# Instructions for the task:
Using one to three sentences, explain why the first commenter in the oil depletion discussion is holding off on electrifying a car.

A shorten time frame of mitigating depletion will matter re preps. For example I currently think about electrifying a car; quite an investment. At this point I believe peak will be fairly abrupt-a trasit of horizonal drilling- & evident in the next few years so I think I'll wait to see what kind of trends toward stability we are headed for.

I also am just learning about our global economy- higher decline rates intensify my concern about it dramatically failing & the financial consequences for my family & friends.

Thanks for your confrontation of the survialist fantasy, a tendency I may be having; though I only filled up for Y2K.

Thanks again!

Obliterati said...

Interesting that you mention the U.S. is borrowing $2 billion a day. I just heard a report a short time ago that the war in Iraq is costing $2 billion a day. Makes me profoundly sad to think what that money could do in the way of solid preparation for what's coming. Let alone the obscene waste of it all. Any hope for a sustainable future will have to come at the state and local level, because our leaders have utterly failed us. And that's why commentaries like this are so valuable.

Meanwhile, I'm already seeing stories about a 3% decline in oil produciton and riots over power failures in the third world....

# Recorded data:
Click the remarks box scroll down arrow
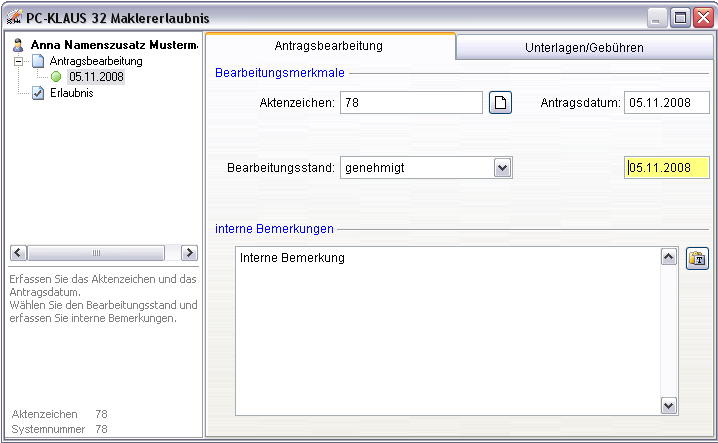 click(x=669, y=405)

# Written solution:
Electrifying a car is a considerable investment, and the commenter believes peak will be fairly abrupt and evident within the next few years. For that reason the commenter plans to wait and see what kind of trends toward stability lie ahead.